Ces postures politiciennes ne changeront bien sûr rien à la question des dépôts sauvages. Comme le soulignent les associations du Var qui militent contre ceux-ci, les dépôts sur le bord de la route ou dans les forêts par les petits patrons ou les particuliers ne sont qu’un aspect du problème. Le secteur du bâtiment et des travaux publics produit chaque année 250 millions de tonnes de déchets. L’essentiel est inerte, comme le béton, la terre ou les gravats, et des filières de concassage et de recyclage existent, pour fournir de nouveaux matériaux de remblai ou de construction. Mais elles sont insuffisantes et saturées, et 30 % de ces matériaux aboutissent dans des décharges, légales ou pas.

La situation dans le Var est particulièrement critique. L’urbanisation du littoral de la Côte d’Azur génère d’immenses profits, mais aussi quantité de déchets du bâtiment. Les communes aisées refusent l’ouverture de centres de stockage, et les déchets vont s’accumuler plus loin, enrichissant des propriétaires qui mettent à disposition des terrains, en proposant des prix intéressants, et des norias de camions s’y déversent.

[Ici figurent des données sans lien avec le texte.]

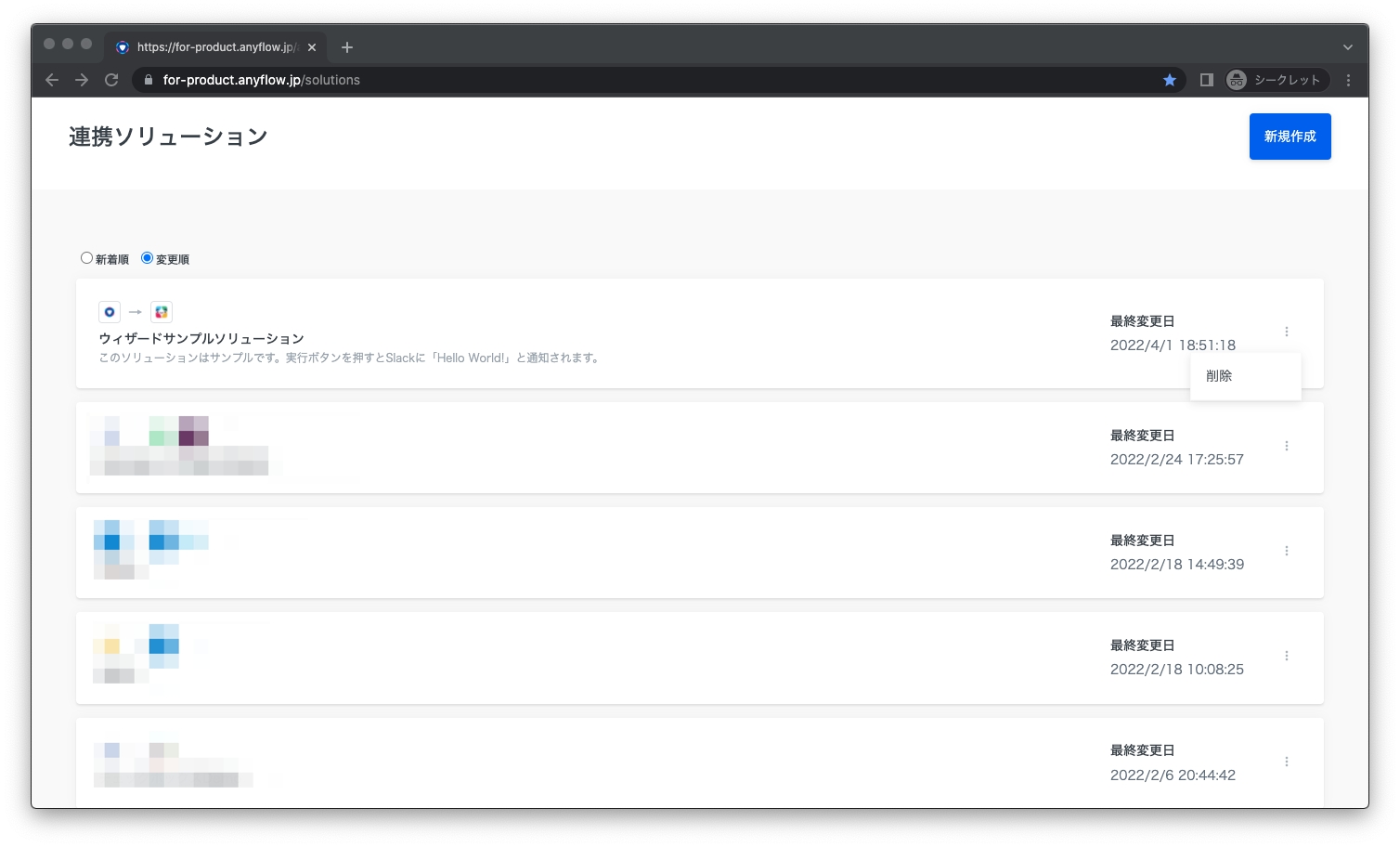The width and height of the screenshot is (1400, 847).
Task: Open the browser side panel icon
Action: pyautogui.click(x=1206, y=80)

Au Castellet, commune voisine de Signes, les riverains se mobilisent depuis des années contre une décharge privée, où les sociétés du BTP auraient déversé un million de tonnes de déchets depuis trente ans.

Le BTP représente un chiffre d’affaires de 150 milliards d’euros, dont presque la moitié est réalisée par Bouygues, Vinci et Eiffage. Il y aurait donc largement de quoi organiser des filières capables de prendre en charge l’ensemble des déchets, y compris pour les petites entreprises. Mais c’est la loi du marché qui domine, et en définitive la loi de la jungle. Riverains et maires des petites communes sont abandonnés seuls face à cette situation, à l’image d’une société qui se dégrade de jour en jour.